When I went in, I noticed something was off. I tried to put my mind on it. What was it?
The lady I get my milk from, everyday whenever I swing her door open and her eyes meet mine, her face floods into a million smiles. Everyday we meet at 8, and she manages to pull this magic trick off every day like a pro would. This is usually my cue to keep smiling as an acknowledgement of each other’s existence as neighbours and then calmly hand over my bottle to her as passively as I can.
But on Saturday, Sunday and on other consecutive days, something was off. It wasn’t the electricity. Then what was it? It didn’t take me much time to notice that she wasn’t smiling. Not anymore. I carefully noticed - her face has lost its glimmer as if the Golden Gate bridge has turned its lights off without any notice to its visitors.
Being the skeptic and pessimist that I am, I took no heed to jump into conclusions. Big ones.
My mind was on a total thought rollercoaster. An emotional one at that.
“Does she not like me anymore?” “Did someone say something nasty about me to her?” “Did she overhear me complaining about the neighborhood?”
Humans, and their constant urge to be liked. To be like by literally every organism imaginable. Their lover, their cat. If your partner asks you the question, “Would you still love me if I was a worm?”, how do you keep a straight face, and answer honestly without hurting their feelings?
It’s as impossible as scaling the peaks of K2. Very.
In all insecurity, I forgot to think about these questions:
“Is she doing okay?” “Did something upset her? She has been sad for a week now.” “Should I talk to her?”
I forgot that society doesn’t revolve around me. In fact, there’s no central axis which is protruding from any individual in particular.
In society, everyone thinks they are the one beaten down. That no one is in more sorrow than them. That if anyone’s working hard and deserves attention, it’s them. Oh, how we are all society’s lambs, but dying to be the favourite one held by a deity.

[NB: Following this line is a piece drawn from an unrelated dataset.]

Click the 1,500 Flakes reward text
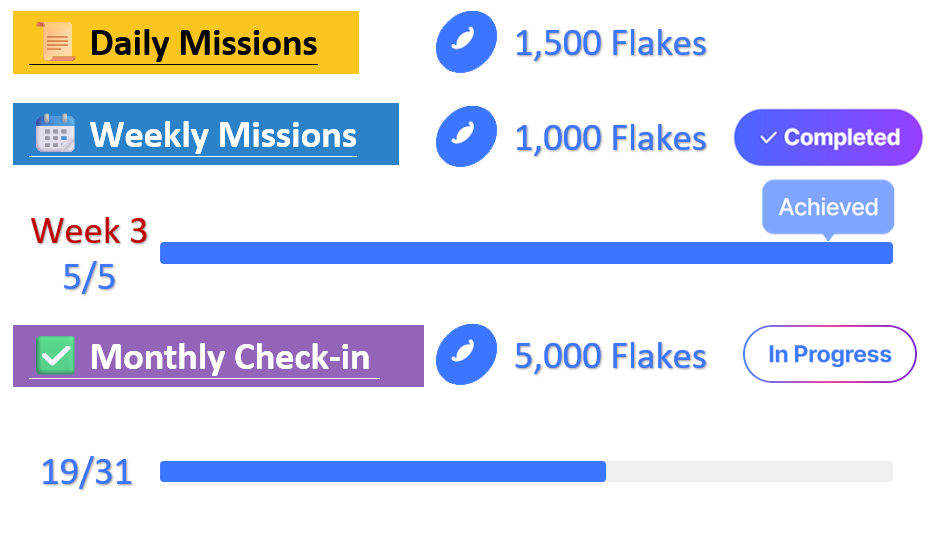 pos(610,44)
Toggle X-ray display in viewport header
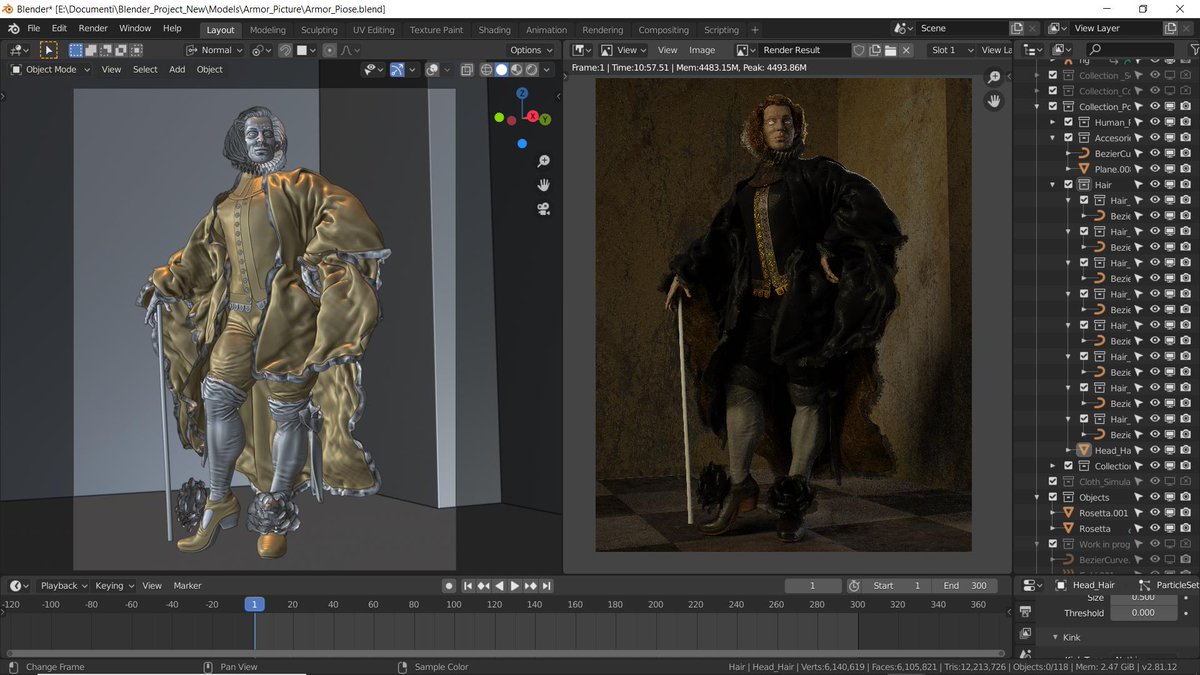The width and height of the screenshot is (1200, 675). pos(467,70)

In the society I live in, I see myself as a reckless, rebellious person. How? Well, I don’t care about what I’m wearing when I go out to my neighbours. I walk out in my sweaty top and almost-invisible bottom. When I’m out for milk, I carry a tall, round, Borosilicate glass instead of a milk cane made of plastic or metal, because I’m afraid of microplastics in my bloodstream more than my parents in my subconscious brain.
Not too rebellious, because I get too self conscious when I go to any stretch beyond 100 meters, and start searching for the nearest branch in my closet, eagerly hoping that I haven’t sent it away into the pile of dirty laundry. For some, anything worn once counts as dirty laundry. I’ll rather be the one who will wear it twice or thrice, and make sure it doesn’t have any murky smell. If that isn’t rebellious, tell me - what is?
It isn’t much.
The Saturday wasn’t very eventful, considering how I just shook, got off my chair, shrugged off for a solid minute as if that’ll give me a warmup before I make a run for the milk, and let out a profound yawn before I walked out. Anyone could see it in my eyes how I just hate getting out of home, my ultimate comfort zone.

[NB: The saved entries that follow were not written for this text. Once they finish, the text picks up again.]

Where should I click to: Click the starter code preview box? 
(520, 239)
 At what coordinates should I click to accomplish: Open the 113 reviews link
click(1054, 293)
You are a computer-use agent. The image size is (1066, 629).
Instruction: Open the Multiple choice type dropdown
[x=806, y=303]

I don’t get to be special, if I’m not at least better in putting in efforts.
When I’m drowsy, I’m no different than a drunk girl outside a pub, claiming she can drive her dad’s Rolls Royce tonight. Except that she’s spilling her guts over the crosswalk, and I’m spilling my heart out onto the whitest whites of papers.
Every year, people fall asleep at the wheel, and add to the number of casualties and mortality rates. Every year, I loathe myself and wonder, why is it that people shouldn’t loathe me in response.

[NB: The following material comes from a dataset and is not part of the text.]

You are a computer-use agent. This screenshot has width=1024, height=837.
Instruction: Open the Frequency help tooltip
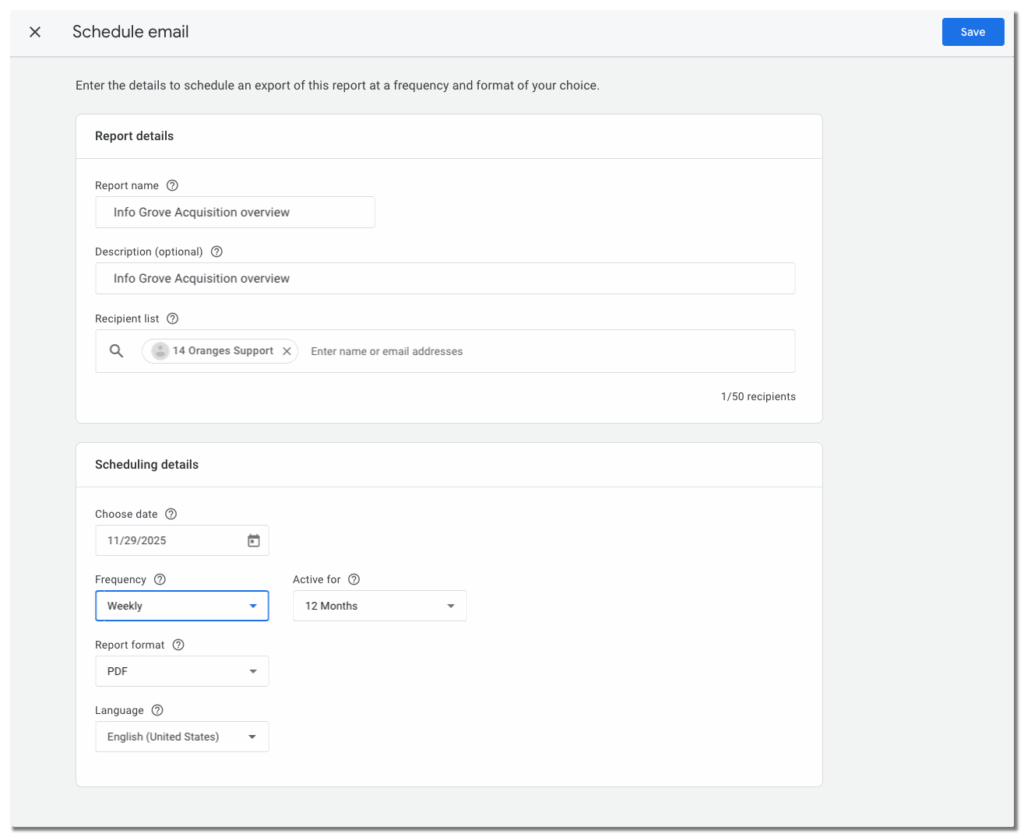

All this still doesn’t reflect who I am as a person. At least on this Saturday, I was insecure as anything. But what I didn’t factor in was - that’s never an excuse to stop thinking rationally.
I asked the lady, “This is little milk. Think you could double the quantity? And if so, when?”
The words which came out of mouth were the last straw that broke the camel’s back. This is where she burst into tears and told me how of her cows just died. Minor illnesses, and dropped dead. This is a cow, technically a cattle for slaughterhouses, but for her, she was her daughter, her dearest pet for 10+ years. And now she didn’t even get to say goodbye.
Instead of thinking about her, I was thinking about me. I mean, what the hell was I thinking?